Exercise - Print nothing except the line holding "You are a computer-use agent. The width" and the lines that come after it in the material below, and leave the pictures out.

(Extracted records begins)

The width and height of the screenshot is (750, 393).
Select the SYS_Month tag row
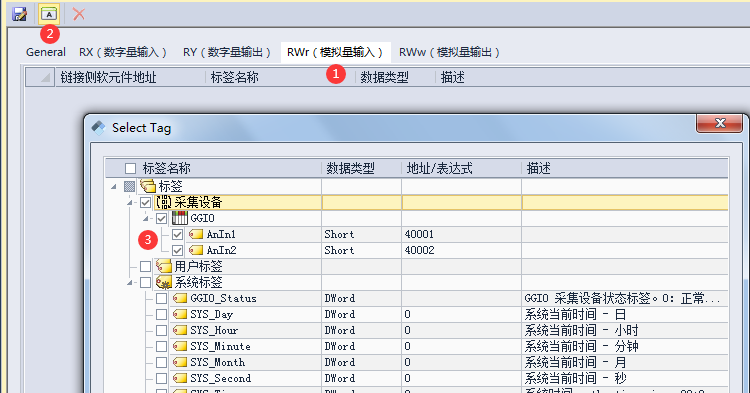point(416,362)
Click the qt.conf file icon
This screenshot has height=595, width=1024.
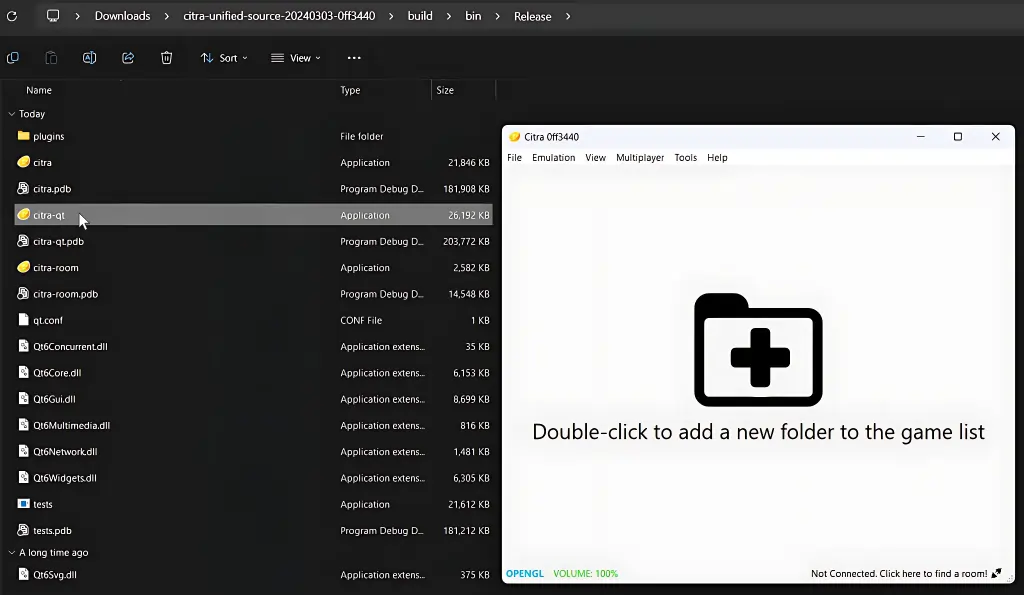pyautogui.click(x=24, y=321)
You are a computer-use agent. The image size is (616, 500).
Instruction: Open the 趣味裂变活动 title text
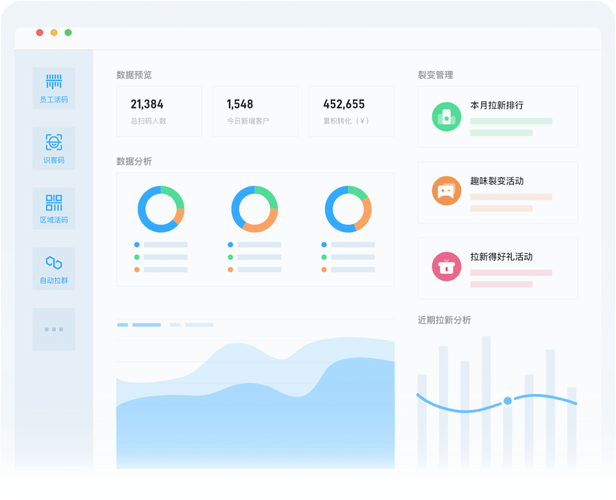click(497, 181)
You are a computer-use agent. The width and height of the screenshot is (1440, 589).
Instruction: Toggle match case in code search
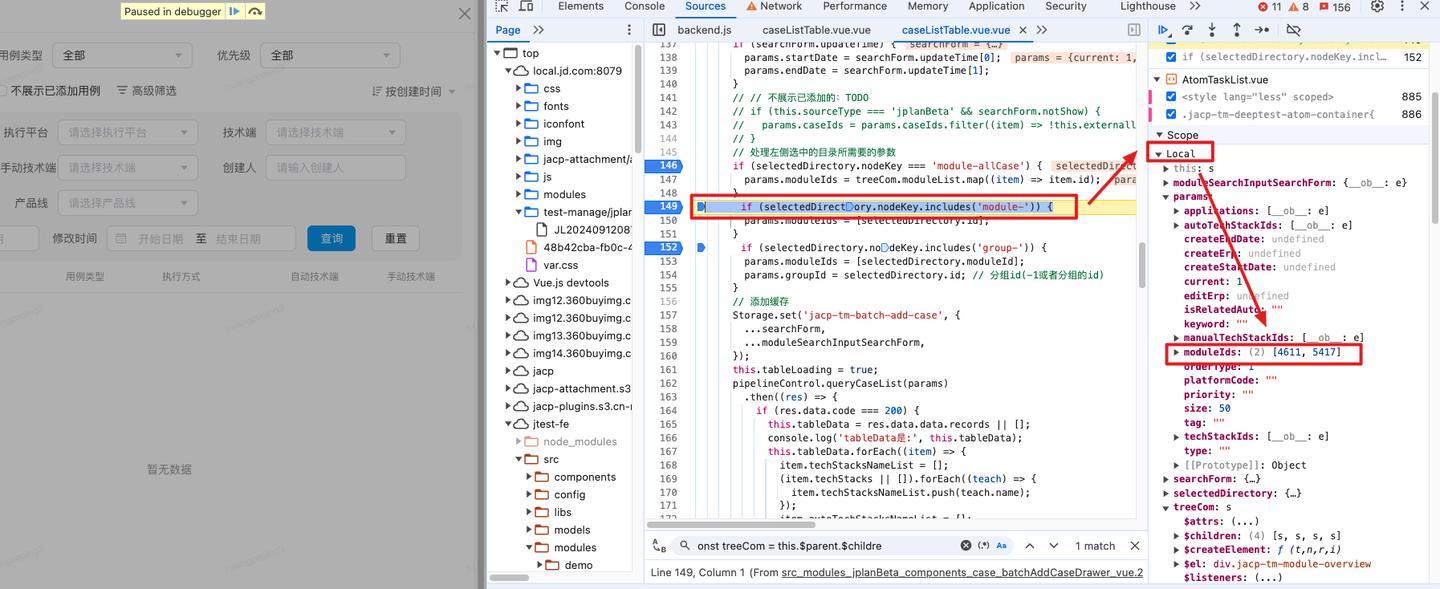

(Extracted records ends)

Your solution -
You are a computer-use agent. The width and height of the screenshot is (1440, 589).
Instruction: Toggle match case in code search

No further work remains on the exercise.